Molecular Insights into Phosphonium-Based Ionic Liquid Extraction of Phenolic Pollutants from Aqueous Solutions

Ionic liquids (ILs) are effective extractants for removing hazardous pollutants from aqueous solutions using liquid–liquid extraction (LLE). However, optimizing this process requires molecular-level insight into contaminant–IL interactions. Here, we investigated the extraction mechanisms of phenolic pollutants (PPs) utilizing phosphonium-based ionic liquids (PhILs) through molecular dynamics (MD) simulations and quantum mechanics (QM) calculations. Pair correlation function analysis revealed that PPs preferentially accumulated near PhIL components rather than water, with 2,4-dichlorophenol (2,4-DCPhOH) exhibiting greater accumulation than phenol (PhOH), which correlated with higher extraction efficiency. Switching to 2,4-DCPhOH reduced hydrogen bonding (HB) with water and enhanced interactions with PhIL anions, stabilizing it in the IL phase. In contrast, deprotonated PPs showed stronger HB interactions with water, explaining their lower extraction at high pH. Lennard–Jones short-range interaction energies (LJ-SR IE) indicated stronger binding of 2,4-DCPhOH to PhILs, while PhOH exhibited stronger affinity for water at low IL concentrations.
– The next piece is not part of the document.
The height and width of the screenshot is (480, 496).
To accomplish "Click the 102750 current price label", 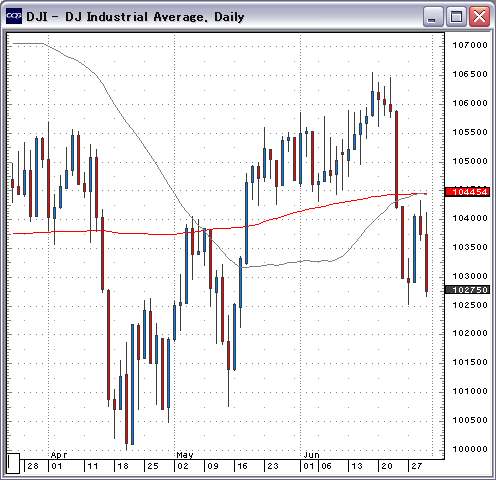I will (x=467, y=290).
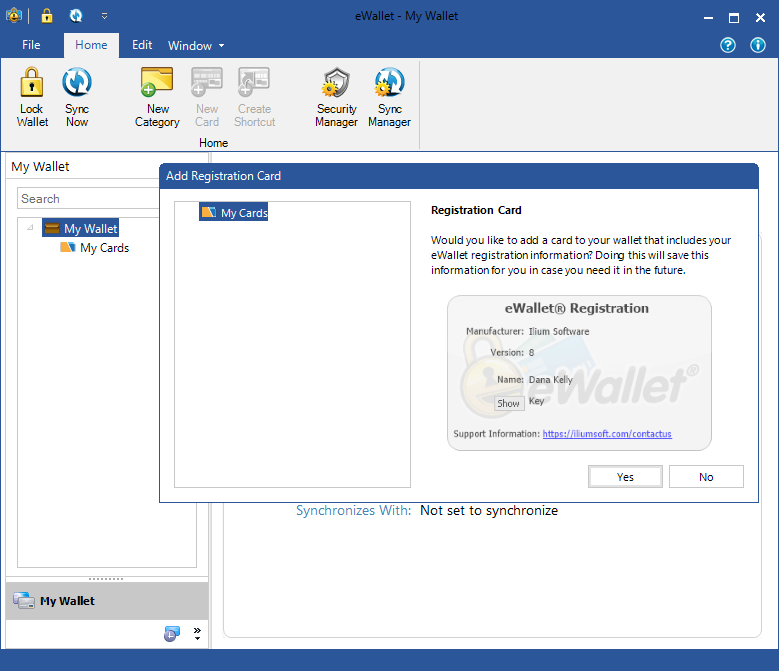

LJ-SR IE emerged as the key parameter explaining efficiency differences based on the MD results. Additionally, QM calculations revealed that chlorine atoms in 2,4-DCPhOH enhance PP–PhILs interaction energies, reduce the highest occupied molecular orbital–lowest-unoccupied molecular orbital (HOMO–LUMO) gap, and strengthen noncovalent interactions. Our findings offer a comprehensive molecular explanation for experimental results, supporting the computational modeling’s predictive capacity.